William and Harry Barton, Nottinghamshire, England

"We'd had a few wet harvests and seen the damage that could be done by the combine harvester with the large cutterbar. We were certain that crawler tracks were the answer – and we were absolutely right. It rained a lot this season and our TERRA TRAC machine was the only combine harvester in the area that could operate in the fields. The crawler tracks have proved their worth in just one year. We're completely sold on this solution. Our aim is to keep the soil in the best possible condition. That's why we've now chosen to go for controlled traffic.
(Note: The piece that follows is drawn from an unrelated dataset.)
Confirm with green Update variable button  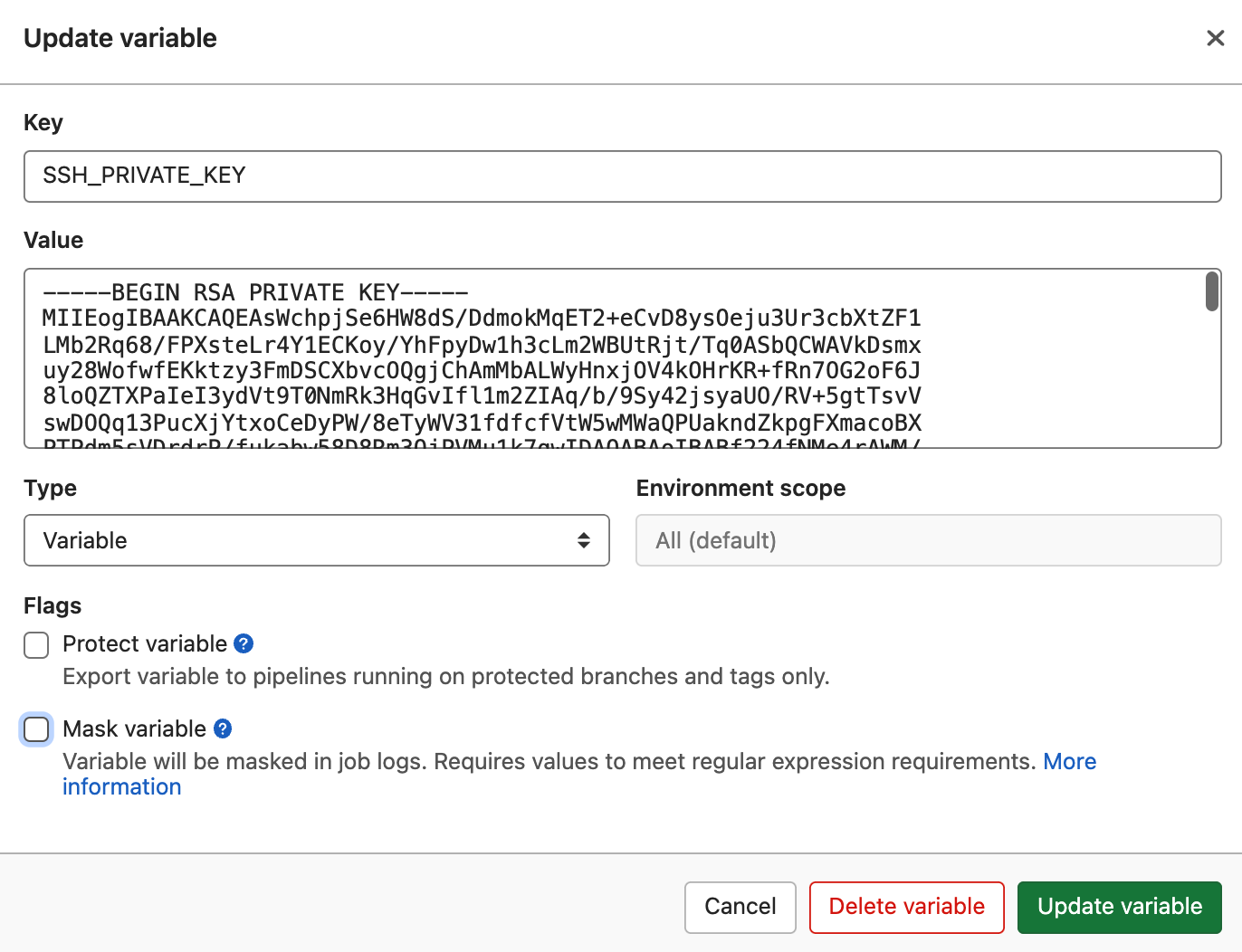[x=1119, y=907]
But the advantages of the crawler tracks don't end there: the combine harvester doesn't have to slow down to turn at the headland because the directional stability is significantly higher with crawler tracks."

  • About the farm
    William and Harry Barton, Nottinghamshire, England
    Farmed area: 1,415 ha
    Arable: winter wheat 425 ha, winter barley 283 ha, rapeseed 283 ha, field beans / spring field beans 212 ha, spring barley 105 ha, spring wheat 107 ha
    Soils: medium to heavy clay loams
    Staff: William and Harry Barton, three full-time employees, two casual workers at harvest
    Combine harvester currently used: LEXION 780 TERRA TRAC

Alexander Klümper, Bias, Germany

"Soil protection has always been a very important issue for us on our farm. So it was just logical to choose the combine harvester with TERRA TRAC. Especially now that controlled traffic and direct drilling mean that it's practically essential. A machine of this size with tyres would simply have exerted too much pressure or would have been much too wide, which wouldn't have been manageable in view of the long distances between our farm and the fields. The crawler tracks also make for outstanding cutterbar guidance, in fact it's a must when you're dealing with 12 metres. Whatever the speed, the combine harvester runs completely smoothly, even peas can be threshed really fast."

  • About the farm
    Alexander Klümper, Bias, Germany
    Farmed area: 760 ha
    Arable: barley, maize, peas averaging 95 ha each per year, rapeseed 190 ha, wheat 275 ha
    Soils: sandy to sandy loams
    Staff: Alexander Klümper, two full-time employees, three casual workers at harvest
    Combine harvester currently used: LEXION 770 TERRA TRAC

David and Finlay Hay, Perthshire, Scotland

"With the TERRA TRAC crawler units, we leave a much lighter footprint behind us and can work easily on slopes where we used to have difficulties with traction. Another big advantage is the compact transport width on the road. That's an important factor for us as we cover 25 farms across a 29 km area."

  • About the farm
    David and Finlay Hay, Perthshire, Scotland
    Farmed area: 2,630 ha
    Arable: winter wheat 880 ha, rapeseed 280 ha, winter barley 170 ha, spring oats 330 ha, spring barley 100 ha, turnips 45 ha, potatoes 280 ha, peas 320 ha, remaining area grassland and ecological priority area
    Soils: heavy loams, light sandy soils
    Staff: David and Finlay Hay, two permanent employees, five casual workers
    Combine harvester currently used: LEXION 780 TERRA TRAC

Robert and Ed Salmon, Norfolk, England

"Maintaining a good soil structure is our key focus here and the expense of having tracks was easily justified by our ability to travel in less than ideal conditions without doing damage. Having 900 mm wide tyres just wouldn’t work with our narrow lanes.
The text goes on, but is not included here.